(Stored records)
::::

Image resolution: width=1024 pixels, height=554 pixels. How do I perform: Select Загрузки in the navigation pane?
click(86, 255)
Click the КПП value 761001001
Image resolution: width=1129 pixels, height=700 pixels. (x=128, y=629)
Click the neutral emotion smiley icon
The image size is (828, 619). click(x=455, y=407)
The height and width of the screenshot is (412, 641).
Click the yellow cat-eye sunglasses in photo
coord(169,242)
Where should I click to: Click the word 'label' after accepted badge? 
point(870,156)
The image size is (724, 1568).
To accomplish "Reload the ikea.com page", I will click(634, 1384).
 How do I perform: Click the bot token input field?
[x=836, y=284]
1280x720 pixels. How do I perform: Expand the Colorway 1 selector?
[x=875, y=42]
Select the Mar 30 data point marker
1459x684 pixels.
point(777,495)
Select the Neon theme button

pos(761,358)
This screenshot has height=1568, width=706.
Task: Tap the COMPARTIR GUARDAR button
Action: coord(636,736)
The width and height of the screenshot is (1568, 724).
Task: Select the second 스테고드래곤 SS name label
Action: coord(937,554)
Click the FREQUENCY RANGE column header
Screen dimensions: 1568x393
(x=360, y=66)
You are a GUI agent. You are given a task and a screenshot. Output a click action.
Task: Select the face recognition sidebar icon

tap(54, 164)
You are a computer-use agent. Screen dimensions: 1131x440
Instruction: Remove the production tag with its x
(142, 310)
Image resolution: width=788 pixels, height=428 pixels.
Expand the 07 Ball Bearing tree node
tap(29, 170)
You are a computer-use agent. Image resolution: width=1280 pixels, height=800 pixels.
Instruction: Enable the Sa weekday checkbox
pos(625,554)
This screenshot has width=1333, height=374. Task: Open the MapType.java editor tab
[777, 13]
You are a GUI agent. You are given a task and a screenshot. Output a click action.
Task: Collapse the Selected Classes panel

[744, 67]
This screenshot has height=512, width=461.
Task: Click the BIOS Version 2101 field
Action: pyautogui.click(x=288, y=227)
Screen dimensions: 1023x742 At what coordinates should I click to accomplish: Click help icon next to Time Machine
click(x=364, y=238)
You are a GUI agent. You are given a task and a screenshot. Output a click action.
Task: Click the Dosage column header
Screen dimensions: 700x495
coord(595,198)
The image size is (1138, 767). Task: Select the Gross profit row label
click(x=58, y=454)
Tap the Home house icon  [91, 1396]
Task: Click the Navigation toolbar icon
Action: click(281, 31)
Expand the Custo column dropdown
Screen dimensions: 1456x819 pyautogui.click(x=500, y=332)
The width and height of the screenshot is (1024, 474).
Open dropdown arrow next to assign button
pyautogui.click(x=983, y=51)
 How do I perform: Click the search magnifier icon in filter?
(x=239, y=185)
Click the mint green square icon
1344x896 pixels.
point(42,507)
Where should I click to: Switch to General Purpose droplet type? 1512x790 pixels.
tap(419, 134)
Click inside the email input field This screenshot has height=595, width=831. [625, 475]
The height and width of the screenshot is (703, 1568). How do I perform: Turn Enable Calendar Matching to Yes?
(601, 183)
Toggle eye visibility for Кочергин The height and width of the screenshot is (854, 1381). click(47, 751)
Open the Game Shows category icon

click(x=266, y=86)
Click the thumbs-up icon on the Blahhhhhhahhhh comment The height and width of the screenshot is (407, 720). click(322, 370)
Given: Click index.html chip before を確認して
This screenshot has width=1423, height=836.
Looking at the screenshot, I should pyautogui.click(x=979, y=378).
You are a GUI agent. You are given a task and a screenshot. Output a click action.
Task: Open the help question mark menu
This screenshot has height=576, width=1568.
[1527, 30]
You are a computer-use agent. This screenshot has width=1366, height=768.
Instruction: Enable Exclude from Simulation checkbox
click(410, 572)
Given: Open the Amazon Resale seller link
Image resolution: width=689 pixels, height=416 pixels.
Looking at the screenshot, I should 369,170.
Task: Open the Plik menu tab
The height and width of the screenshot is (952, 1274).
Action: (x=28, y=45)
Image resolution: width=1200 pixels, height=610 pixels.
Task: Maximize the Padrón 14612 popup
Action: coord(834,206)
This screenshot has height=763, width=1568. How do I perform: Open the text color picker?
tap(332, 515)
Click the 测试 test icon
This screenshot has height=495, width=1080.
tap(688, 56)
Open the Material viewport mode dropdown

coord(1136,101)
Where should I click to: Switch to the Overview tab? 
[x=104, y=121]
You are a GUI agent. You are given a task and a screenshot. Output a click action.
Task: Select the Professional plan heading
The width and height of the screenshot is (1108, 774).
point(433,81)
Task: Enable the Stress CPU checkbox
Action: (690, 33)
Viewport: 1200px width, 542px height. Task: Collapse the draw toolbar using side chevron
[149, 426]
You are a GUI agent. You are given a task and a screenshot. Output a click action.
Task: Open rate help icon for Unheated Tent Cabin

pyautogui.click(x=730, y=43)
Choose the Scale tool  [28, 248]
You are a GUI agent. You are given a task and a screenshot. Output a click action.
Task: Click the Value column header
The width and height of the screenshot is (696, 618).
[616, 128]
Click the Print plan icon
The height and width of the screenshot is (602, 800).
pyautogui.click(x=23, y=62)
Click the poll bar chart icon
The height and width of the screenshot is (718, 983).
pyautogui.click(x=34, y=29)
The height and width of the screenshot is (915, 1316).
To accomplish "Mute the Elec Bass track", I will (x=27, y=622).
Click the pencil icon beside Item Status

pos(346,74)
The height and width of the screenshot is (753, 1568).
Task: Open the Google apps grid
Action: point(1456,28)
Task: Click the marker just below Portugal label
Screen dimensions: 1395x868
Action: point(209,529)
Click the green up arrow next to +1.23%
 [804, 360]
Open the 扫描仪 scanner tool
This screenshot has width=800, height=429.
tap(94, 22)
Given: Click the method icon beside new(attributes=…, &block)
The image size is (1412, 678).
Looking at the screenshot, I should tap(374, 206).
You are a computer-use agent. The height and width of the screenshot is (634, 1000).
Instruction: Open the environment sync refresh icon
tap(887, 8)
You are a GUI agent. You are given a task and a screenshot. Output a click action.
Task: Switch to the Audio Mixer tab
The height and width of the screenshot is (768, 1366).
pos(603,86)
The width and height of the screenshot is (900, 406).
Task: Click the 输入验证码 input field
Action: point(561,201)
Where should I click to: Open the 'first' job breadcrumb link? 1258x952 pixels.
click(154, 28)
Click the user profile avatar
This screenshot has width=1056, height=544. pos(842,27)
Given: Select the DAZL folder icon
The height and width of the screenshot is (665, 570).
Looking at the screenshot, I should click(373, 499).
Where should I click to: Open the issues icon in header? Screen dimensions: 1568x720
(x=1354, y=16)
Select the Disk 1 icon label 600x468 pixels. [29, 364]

::::

- **Problem description**: Each line above should be duplicated without any alteration.

- **Written solution**:
Image resolution: width=1024 pixels, height=554 pixels. How do I perform: Select Загрузки in the navigation pane?
click(86, 255)
Click the КПП value 761001001
Image resolution: width=1129 pixels, height=700 pixels. (x=128, y=629)
Click the neutral emotion smiley icon
The image size is (828, 619). click(x=455, y=407)
The height and width of the screenshot is (412, 641).
Click the yellow cat-eye sunglasses in photo
coord(169,242)
Where should I click to: Click the word 'label' after accepted badge? 
point(870,156)
The image size is (724, 1568).
To accomplish "Reload the ikea.com page", I will click(634, 1384).
 How do I perform: Click the bot token input field?
[x=836, y=284]
1280x720 pixels. How do I perform: Expand the Colorway 1 selector?
[x=875, y=42]
Select the Mar 30 data point marker
1459x684 pixels.
point(777,495)
Select the Neon theme button

pos(761,358)
This screenshot has height=1568, width=706.
Task: Tap the COMPARTIR GUARDAR button
Action: coord(636,736)
The width and height of the screenshot is (1568, 724).
Task: Select the second 스테고드래곤 SS name label
Action: coord(937,554)
Click the FREQUENCY RANGE column header
Screen dimensions: 1568x393
(x=360, y=66)
You are a GUI agent. You are given a task and a screenshot. Output a click action.
Task: Select the face recognition sidebar icon

tap(54, 164)
You are a computer-use agent. Screen dimensions: 1131x440
Instruction: Remove the production tag with its x
(142, 310)
Image resolution: width=788 pixels, height=428 pixels.
Expand the 07 Ball Bearing tree node
tap(29, 170)
You are a computer-use agent. Image resolution: width=1280 pixels, height=800 pixels.
Instruction: Enable the Sa weekday checkbox
pos(625,554)
This screenshot has width=1333, height=374. Task: Open the MapType.java editor tab
[777, 13]
You are a GUI agent. You are given a task and a screenshot. Output a click action.
Task: Collapse the Selected Classes panel

[744, 67]
This screenshot has height=512, width=461.
Task: Click the BIOS Version 2101 field
Action: pyautogui.click(x=288, y=227)
Screen dimensions: 1023x742 At what coordinates should I click to accomplish: Click help icon next to Time Machine
click(x=364, y=238)
You are a GUI agent. You are given a task and a screenshot. Output a click action.
Task: Click the Dosage column header
Screen dimensions: 700x495
coord(595,198)
The image size is (1138, 767). Task: Select the Gross profit row label
click(x=58, y=454)
Tap the Home house icon  [91, 1396]
Task: Click the Navigation toolbar icon
Action: click(281, 31)
Expand the Custo column dropdown
Screen dimensions: 1456x819 pyautogui.click(x=500, y=332)
The width and height of the screenshot is (1024, 474).
Open dropdown arrow next to assign button
pyautogui.click(x=983, y=51)
 How do I perform: Click the search magnifier icon in filter?
(x=239, y=185)
Click the mint green square icon
1344x896 pixels.
point(42,507)
Where should I click to: Switch to General Purpose droplet type? 1512x790 pixels.
tap(419, 134)
Click inside the email input field This screenshot has height=595, width=831. [625, 475]
The height and width of the screenshot is (703, 1568). How do I perform: Turn Enable Calendar Matching to Yes?
(601, 183)
Toggle eye visibility for Кочергин The height and width of the screenshot is (854, 1381). click(47, 751)
Open the Game Shows category icon

click(x=266, y=86)
Click the thumbs-up icon on the Blahhhhhhahhhh comment The height and width of the screenshot is (407, 720). click(322, 370)
Given: Click index.html chip before を確認して
This screenshot has width=1423, height=836.
Looking at the screenshot, I should pyautogui.click(x=979, y=378).
You are a GUI agent. You are given a task and a screenshot. Output a click action.
Task: Open the help question mark menu
This screenshot has height=576, width=1568.
[1527, 30]
You are a computer-use agent. This screenshot has width=1366, height=768.
Instruction: Enable Exclude from Simulation checkbox
click(410, 572)
Given: Open the Amazon Resale seller link
Image resolution: width=689 pixels, height=416 pixels.
Looking at the screenshot, I should 369,170.
Task: Open the Plik menu tab
The height and width of the screenshot is (952, 1274).
Action: (x=28, y=45)
Image resolution: width=1200 pixels, height=610 pixels.
Task: Maximize the Padrón 14612 popup
Action: coord(834,206)
This screenshot has height=763, width=1568. How do I perform: Open the text color picker?
tap(332, 515)
Click the 测试 test icon
This screenshot has height=495, width=1080.
tap(688, 56)
Open the Material viewport mode dropdown

coord(1136,101)
Where should I click to: Switch to the Overview tab? 
[x=104, y=121]
You are a GUI agent. You are given a task and a screenshot. Output a click action.
Task: Select the Professional plan heading
The width and height of the screenshot is (1108, 774).
point(433,81)
Task: Enable the Stress CPU checkbox
Action: (690, 33)
Viewport: 1200px width, 542px height. Task: Collapse the draw toolbar using side chevron
[149, 426]
You are a GUI agent. You are given a task and a screenshot. Output a click action.
Task: Open rate help icon for Unheated Tent Cabin

pyautogui.click(x=730, y=43)
Choose the Scale tool  [28, 248]
You are a GUI agent. You are given a task and a screenshot. Output a click action.
Task: Click the Value column header
The width and height of the screenshot is (696, 618).
[616, 128]
Click the Print plan icon
The height and width of the screenshot is (602, 800).
pyautogui.click(x=23, y=62)
Click the poll bar chart icon
The height and width of the screenshot is (718, 983).
pyautogui.click(x=34, y=29)
The height and width of the screenshot is (915, 1316).
To accomplish "Mute the Elec Bass track", I will (x=27, y=622).
Click the pencil icon beside Item Status

pos(346,74)
The height and width of the screenshot is (753, 1568).
Task: Open the Google apps grid
Action: point(1456,28)
Task: Click the marker just below Portugal label
Screen dimensions: 1395x868
Action: point(209,529)
Click the green up arrow next to +1.23%
 [804, 360]
Open the 扫描仪 scanner tool
This screenshot has width=800, height=429.
tap(94, 22)
Given: Click the method icon beside new(attributes=…, &block)
The image size is (1412, 678).
Looking at the screenshot, I should tap(374, 206).
You are a computer-use agent. The height and width of the screenshot is (634, 1000).
Instruction: Open the environment sync refresh icon
tap(887, 8)
You are a GUI agent. You are given a task and a screenshot. Output a click action.
Task: Switch to the Audio Mixer tab
The height and width of the screenshot is (768, 1366).
pos(603,86)
The width and height of the screenshot is (900, 406).
Task: Click the 输入验证码 input field
Action: point(561,201)
Where should I click to: Open the 'first' job breadcrumb link? 1258x952 pixels.
click(154, 28)
Click the user profile avatar
This screenshot has width=1056, height=544. pos(842,27)
Given: Select the DAZL folder icon
The height and width of the screenshot is (665, 570).
Looking at the screenshot, I should click(373, 499).
Where should I click to: Open the issues icon in header? Screen dimensions: 1568x720
(x=1354, y=16)
Select the Disk 1 icon label 600x468 pixels. [29, 364]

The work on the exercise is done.